Висок кровоточил. Двое солдат только что подрались из-за чего-то, о чем они давно позабыли; тот, что помоложе, упал с виском, рассеченным чугунным кулаком, а другой смотрел, как стекавшая кровь превращается в букетики примул. Это цветение быстро распространилось, перекинулось на лицо, которое моментально покрылось множеством таких же мелких цветков, нежных и фиолетовых, как вино, которым блюют солдаты. В конце концов все тело юноши, валявшееся в пыли, стало пригорком, усыпанным настолько большими примулами, что они вполне могли сойти за маргаритки, в которых гуляет ветер. Лишь одна рука пока была видна и дергалась, но ветер не оставлял в покое растения. Вскоре победителю осталась видна только кисть, неловко махавшая ему в знак прощения и безнадежно утраченной дружбы. Эта кисть в свою очередь исчезла в цветущем гумусе. Ветер медленно и нехотя стих. Небо помрачнело, высветив глаз жестокого солдата-убийцы. Он не плакал. Он уселся на кургане, в который превратился его друг. Ветер налетел снова, но уже не столь яростно. Солдат отбросил волосы, упавшие на глаза, и улегся. Он заснул.

Улыбка трагедии также вызвана своего рода юмором по отношению к богам. Герой трагедии тактично подшучивает над своей судьбой. Он проделывает это столь нежно, что мишенью его шуток на сей раз становятся не люди, а боги.
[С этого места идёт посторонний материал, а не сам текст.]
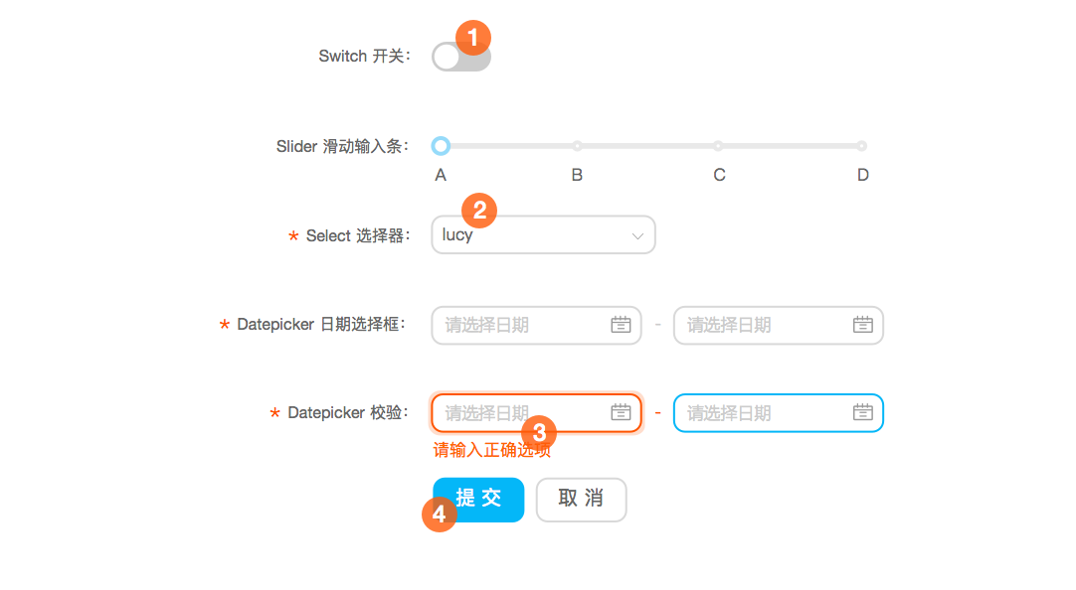Click calendar icon in first Datepicker start field
Screen dimensions: 1076x590
click(x=621, y=325)
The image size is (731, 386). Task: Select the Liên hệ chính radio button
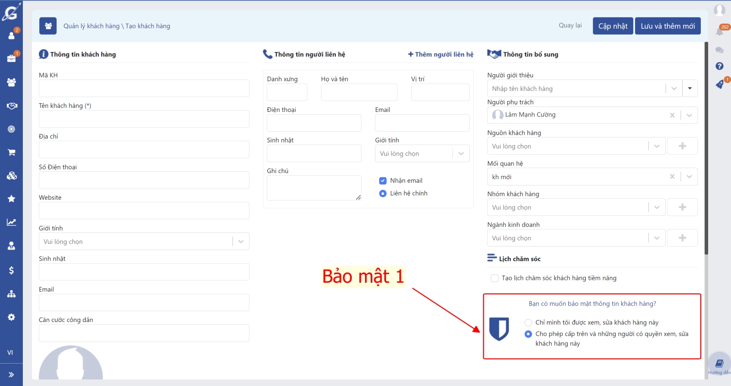tap(383, 194)
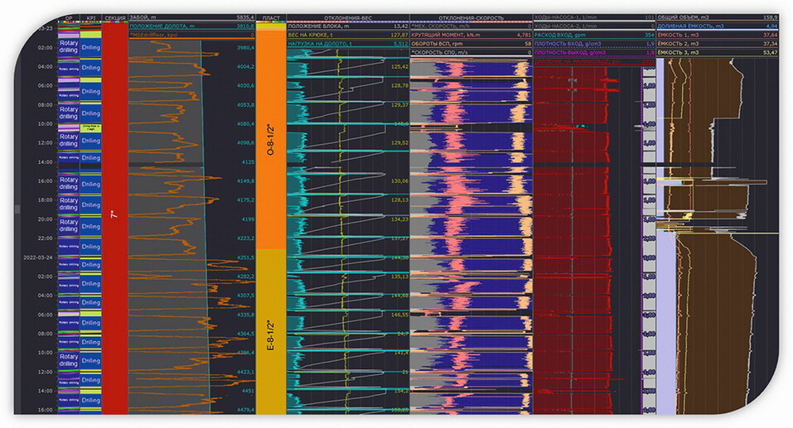
Task: Click the OP column header
Action: coord(68,17)
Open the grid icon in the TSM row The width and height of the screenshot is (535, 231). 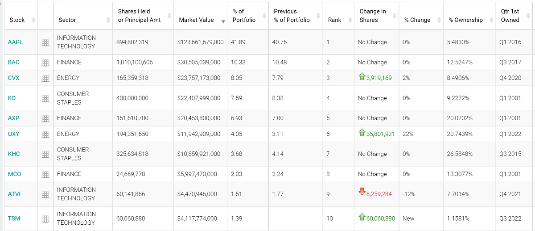45,219
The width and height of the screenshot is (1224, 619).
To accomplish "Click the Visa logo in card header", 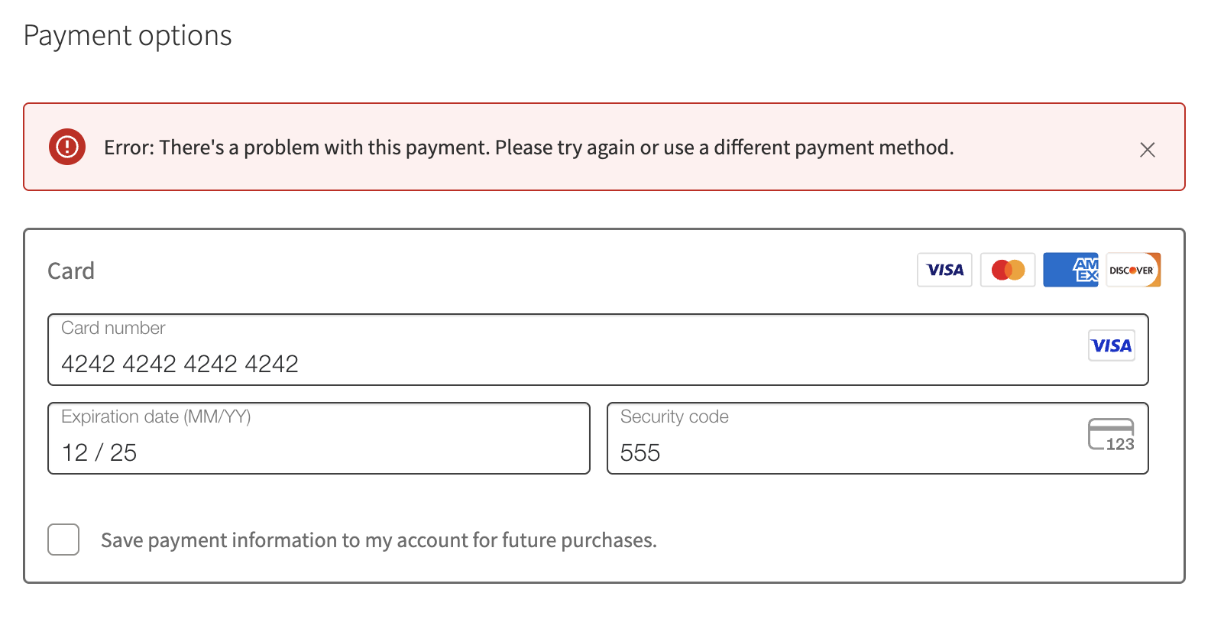I will 944,270.
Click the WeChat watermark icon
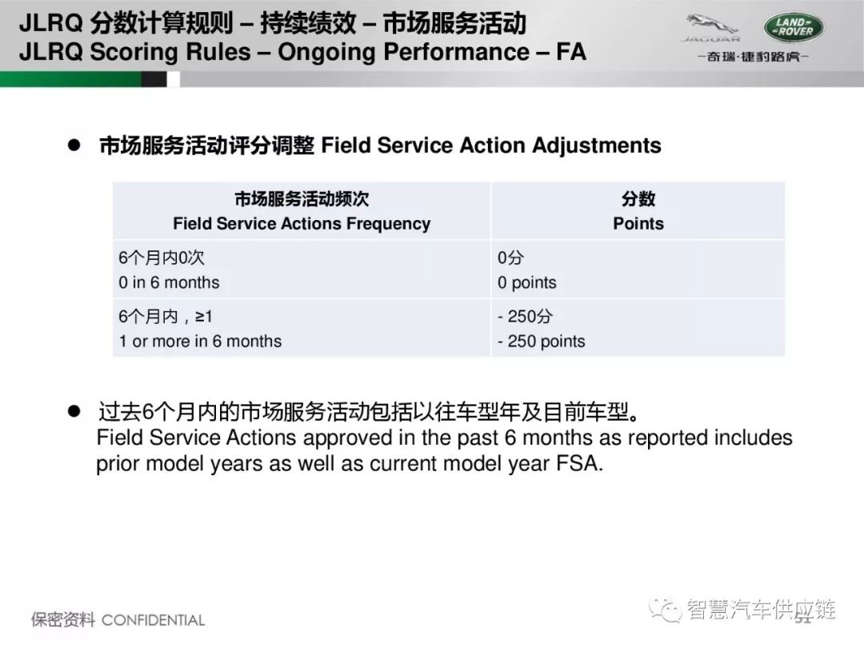Screen dimensions: 864x648 [x=664, y=610]
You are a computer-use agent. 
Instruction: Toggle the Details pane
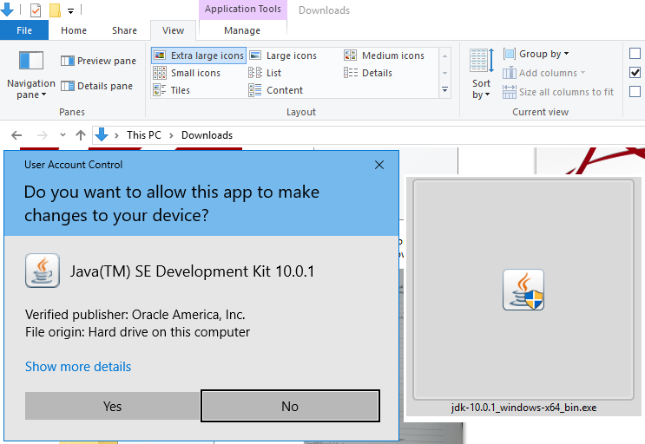coord(96,86)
Уже судимый за воровство, я могу получить новый срок без всяких улик, по одному лишь обвинению или подозрению. Закон считает меня способным на преступление. Опасность подстерегает меня не только во время кражи, но и в каждый миг бытия, потому что я воровал. Смутная тревога окутывает мою жизнь туманом, отягчает и в то же время облегчает ее. Чтобы сохранить ясность и остроту моих глаз, мое сознание должно контролировать каждый мой шаг, чтобы я смог моментально изменить его смысл, скорректировать его направление. Эта тревога не дает мне уснуть. Она держит меня в позе белки, изумленно застывшей на лужайке. Но тревога и подхватывает меня как вихрь, кружит мне голову, заставляя ее гудеть, и толкает меня во мрак, где я прижимаюсь к земле, услышав под листьями, как земля отзывается на чьи-то шаги.

В древности Меркурий якобы был богом воров, поэтому они знали, к кому им обращаться. У нас же нет никого. Возможно, было бы логично молиться дьяволу, но ни один из воров по-настоящему не отважится на это. Вступить с ним в сделку - значит зайти чересчур далеко, ведь он восстал против Бога, который, как всем известно, в итоге стал победителем. Даже убийца не решится молиться дьяволу.
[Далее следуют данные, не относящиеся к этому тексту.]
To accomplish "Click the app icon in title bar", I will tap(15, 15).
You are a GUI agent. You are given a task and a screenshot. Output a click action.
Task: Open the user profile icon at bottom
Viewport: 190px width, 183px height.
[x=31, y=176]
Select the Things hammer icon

Чтобы порвать с Люсьеном, я утоплю этот взрыв в лавине несчастий и буду думать, что именно она унесла малыша. Он будет кружиться соломинкой в воронке торнадо. Узнав, кто наслал на него беду, он возненавидит меня, но эта ненависть оставит меня равнодушным. Угрызениям совести и упрекам его прекрасных глаз будет не под силу меня взволновать, ибо я окажусь во власти отчаянной скорби. Я лишусь вещей куда более дорогих моему сердцу, чем Люсьен, но не настолько дорогих, как мои угрызения совести. Поэтому я охотно убил бы Люсьена, чтобы похоронить мой стыд под роскошным саваном преступления. Увы, религиозный страх и удерживает меня от убийства, и приближает меня к нему. Этот страх рискует сделать из меня священника, превратить в жертву Бога. Чтобы разрушить притягательную силу убийства, мне, быть может, достаточно довести ее до предела, практически обосновав злодеяние. Я сумел бы убить человека за несколько миллионов. Вес золота может оказаться тяжелее веса убийства.

Догадывался ли об этом бывший боксер Лёду? Убив сообщника из мести, он устраивает в его комнате беспорядок, чтобы создать видимость ограбления, берет со стола пятифранковую купюру и объясняет своей удивленной подруге:

- Я сохраню эти деньги как талисман. Никто не скажет, что я убил не ради наживы.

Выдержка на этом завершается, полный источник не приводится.